It’s taken an economic panic, but the advertisers who pay the Internet’s bills are starting to figure out users ignore banner ads, fretful agency and publisher execs told AdWeek.
“Internet ads are small and out of the way,” said Greg March, digital group director at Wieden+Kennedy. “Advertisers want to deliver impact, and I don’t think the impact for these ads is always that strong.”
Vivek Shah, group digital president at Time Inc., says that when budgets are tight, advertisers prefer spending their money on direct response ads over harder to measure brand ads.

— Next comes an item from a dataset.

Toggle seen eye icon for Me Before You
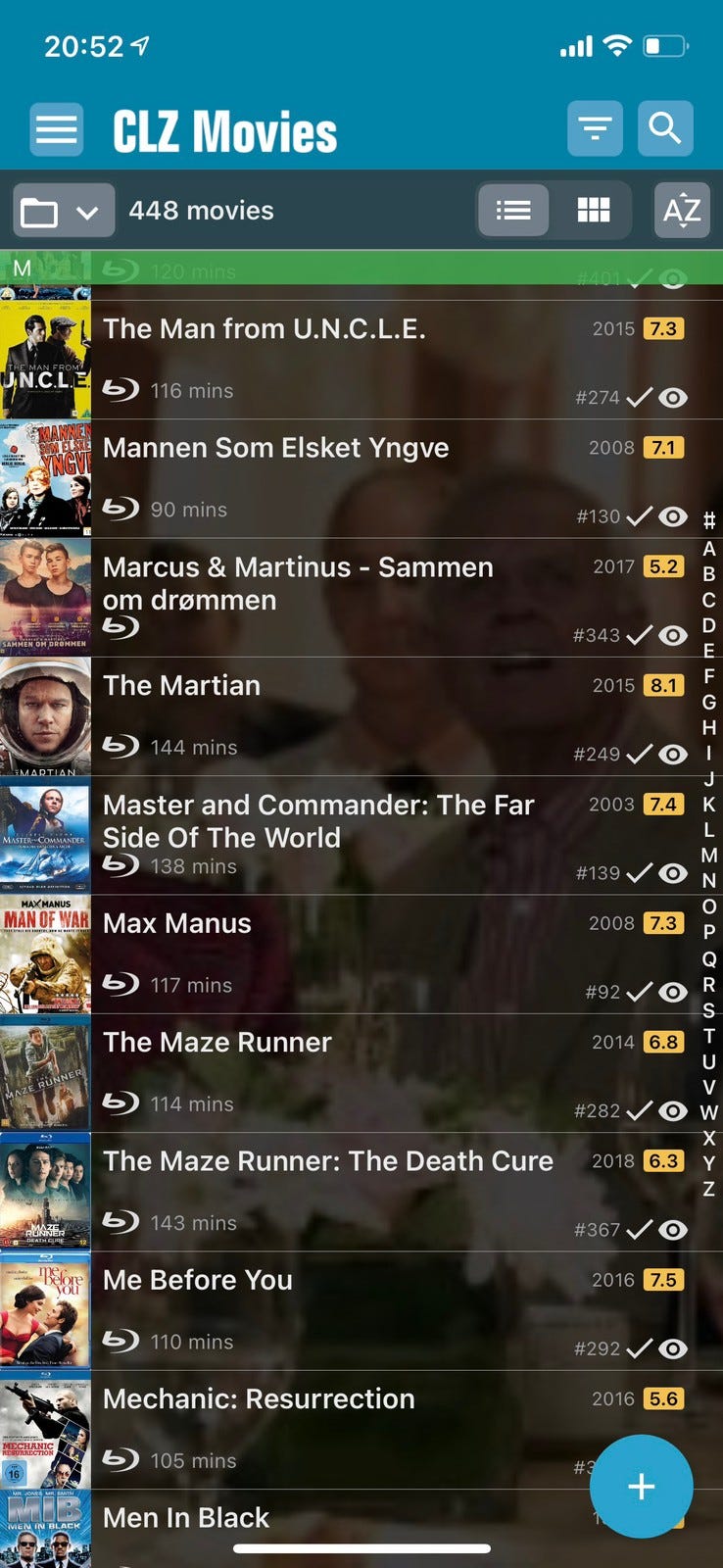tap(673, 1348)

Shah says display advertising is “under assault.”
Agency MEC Interaction’s digital exec Carrie Frolich says online publishers should return to a simpler time, when ads were sold based on reach and frequency, not impressions. “The industry is still focused on impressions as a currency,” she told. “People are not impressions.”
This suggestion drove [email protected]’s Eric Woning into a froth as he commented on AdWeek‘s article. He favours saving display ads through better targeting:
We believe something completely different than Frolich or Shah: We believe that online has the power to be RELEVANT. It is this relevancy on which we should focus. Going back to reach and frequency is going back to the dark ages of advertising – when we did not know what worked and what didn’t work. It is the fundamental error of people in the media buying sector: to think that each reached person (or GRP) is essentially the same. Only those people who took the time to look at your ad, and to whom it was relevant enough to do something with it (either physically or mentally) in a positive way are people the advertiser would like to pay for. No relevancy means that people will not look at your ad. Period. No matter which medium. Therefore believing that we should go back to a reach model is insane, in my not so humble opinion.